Set down exactly the lines that run from the one containing "Task: Select the L2 legend label text" to the end of the material below, both included, without pictures.
╔══
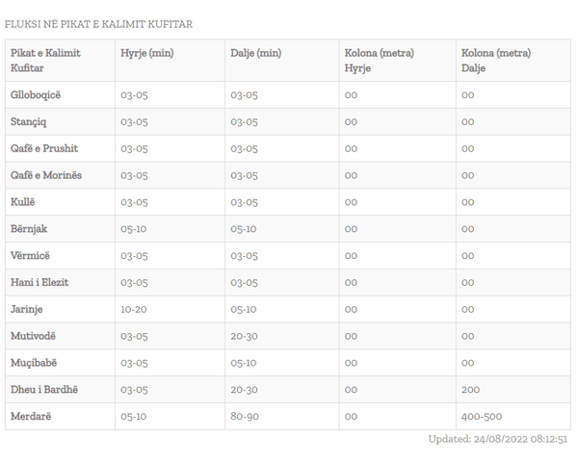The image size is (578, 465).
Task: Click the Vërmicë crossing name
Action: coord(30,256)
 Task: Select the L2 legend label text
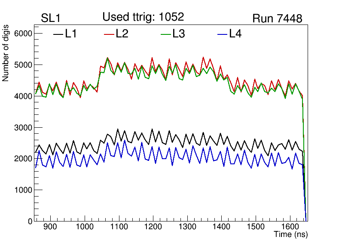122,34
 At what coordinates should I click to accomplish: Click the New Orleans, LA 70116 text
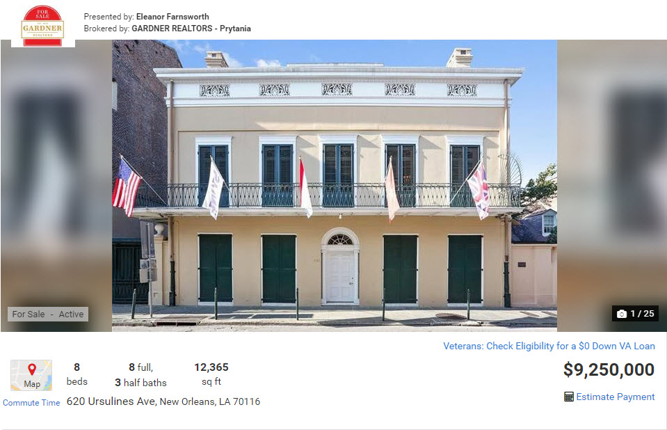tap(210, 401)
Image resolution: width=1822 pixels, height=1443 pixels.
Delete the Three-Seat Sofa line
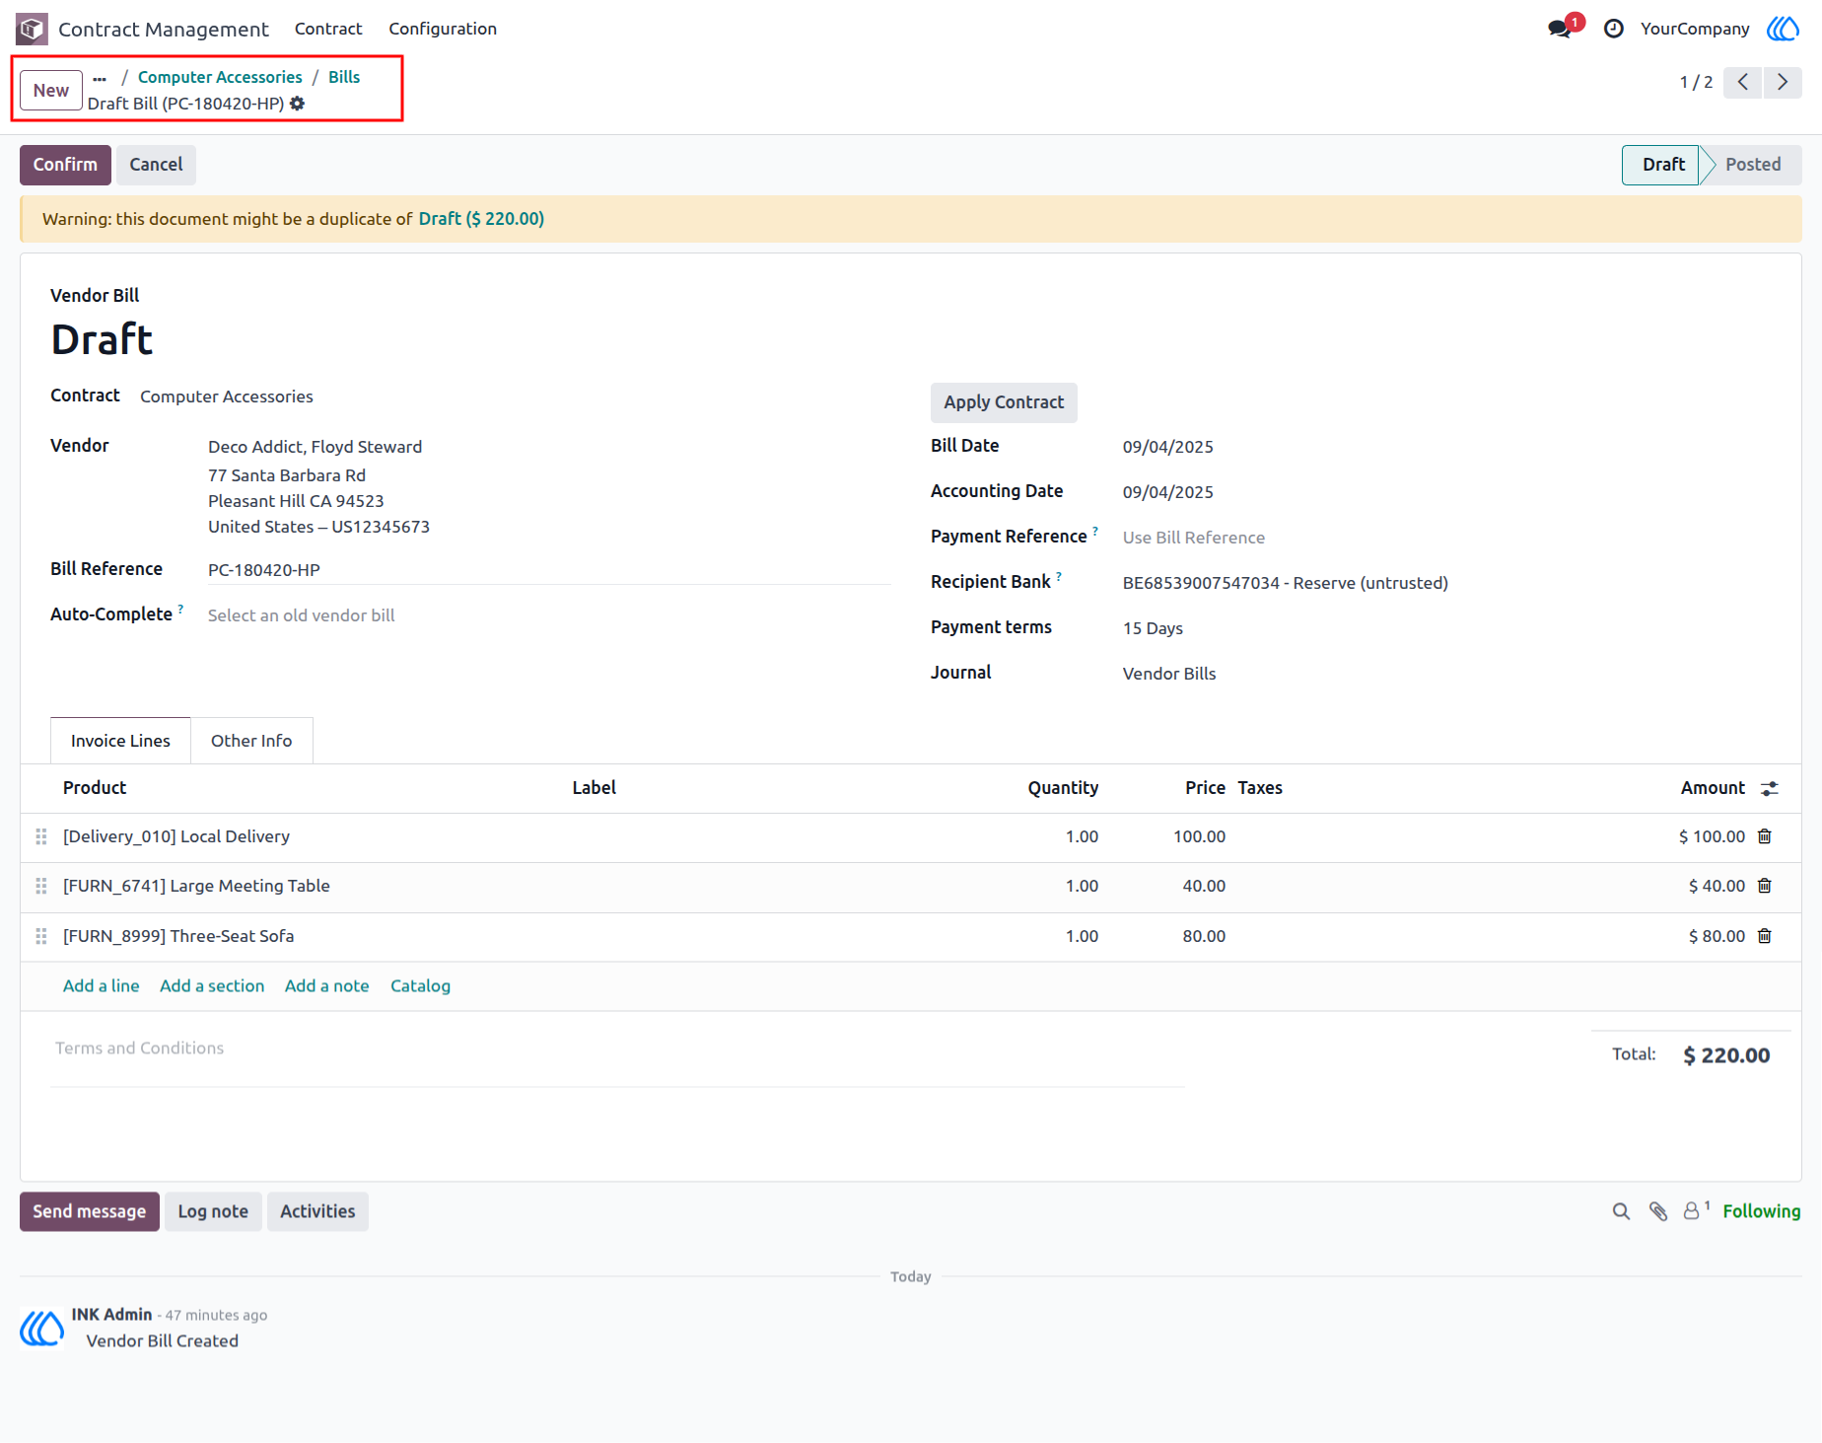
╚══
**EXERCISE OUTPUT**
 Task: Select the L2 legend label text
122,34
 At what coordinates should I click to accomplish: Click the New Orleans, LA 70116 text
tap(210, 401)
Image resolution: width=1822 pixels, height=1443 pixels.
Delete the Three-Seat Sofa line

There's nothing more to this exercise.